Fonti e Bibl.: Gran parte della corrispondenza e dei mandati di pagamento è conservata in Roma, Arch. storico Capitolino, Archivio Orsini, e a Malibu, The Paul Getty Foundation, Archivio Orsini. P.A. Gaetani, Museum Mazzuchellianum, II, Venezia 1763, p. 51; P. Litta, Famiglie celebri italiane, f.

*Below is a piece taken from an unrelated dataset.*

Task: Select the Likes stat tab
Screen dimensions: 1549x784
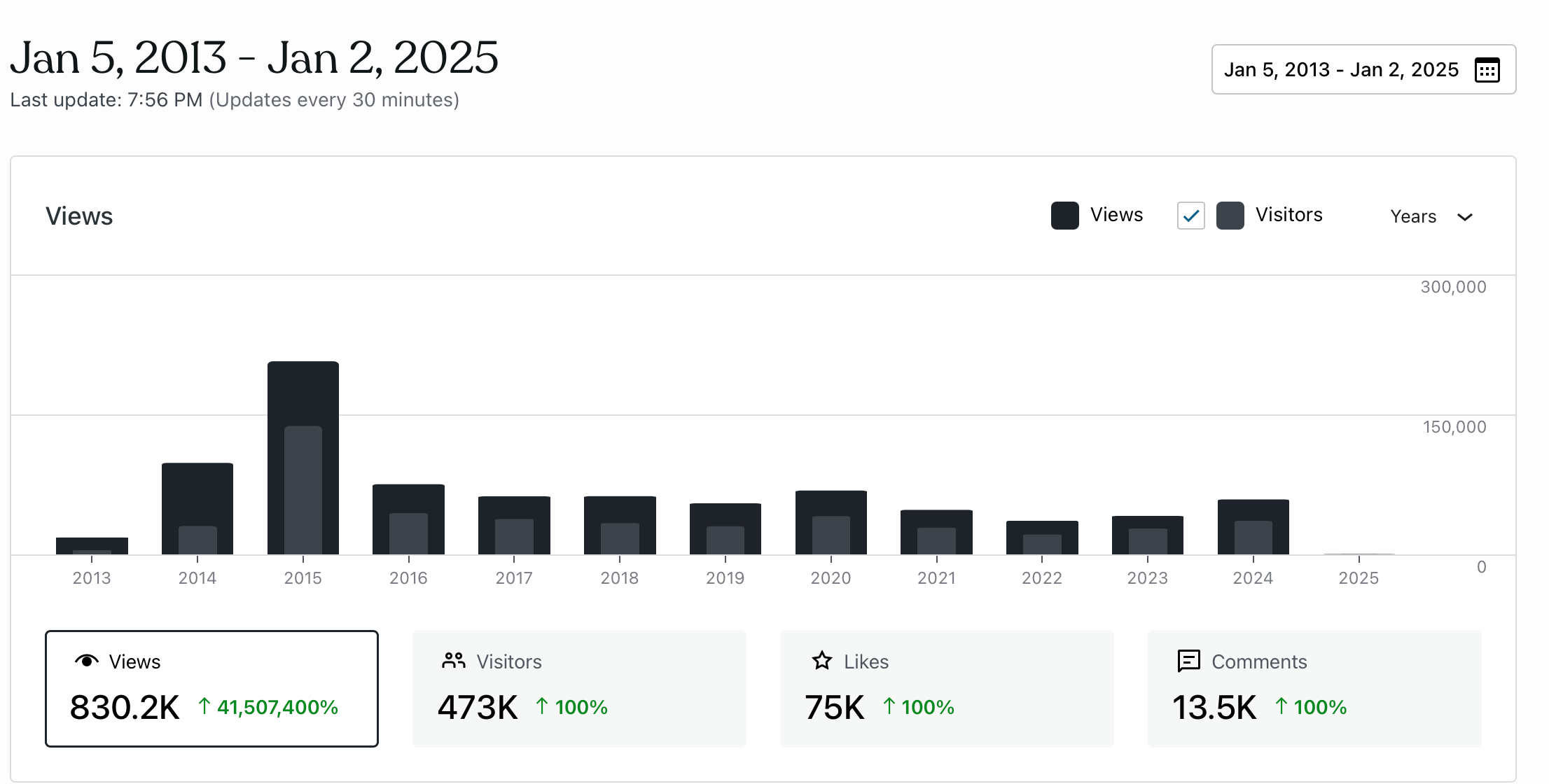Action: pos(946,688)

LXII, dispensa 118, Orsini di Roma, parte V, Milano 1848; P. Barbieri, Michele Todini’s galleria armonica: its hitherto unknown history, in Early Music, XXX (2002), pp. 565-582; C. Benocci, P. G. II O. nei ritratti di Bernini, Boselli, Leoni e Kornmann, Roma 2006, con un saggio di F. Petrucci; Id., Il Palazzo Orsini a Campo de’ Fiori sotto la proprietà dei Pio di Savoia, in Strenna dei Romanisti, 2007, pp. 53-72; T. Kuehn, Fideicommissum and family: the Orsini di Bracciano, in Viator, XXXIX (2008), 2, pp. 323-341; C. Castiglione, When a woman “takes” charge: Marie-Anne de la Trémoille and the end of the patrimony of the dukes of Bracciano, ibid., pp. 363-379; F. Bucci, Il castello Orsini-Odescalchi di Bracciano: storia, tesori e segreti, Manziana 2009; E. Mori, L’onore perduto di Isabella de’ Medici, Milano 2011.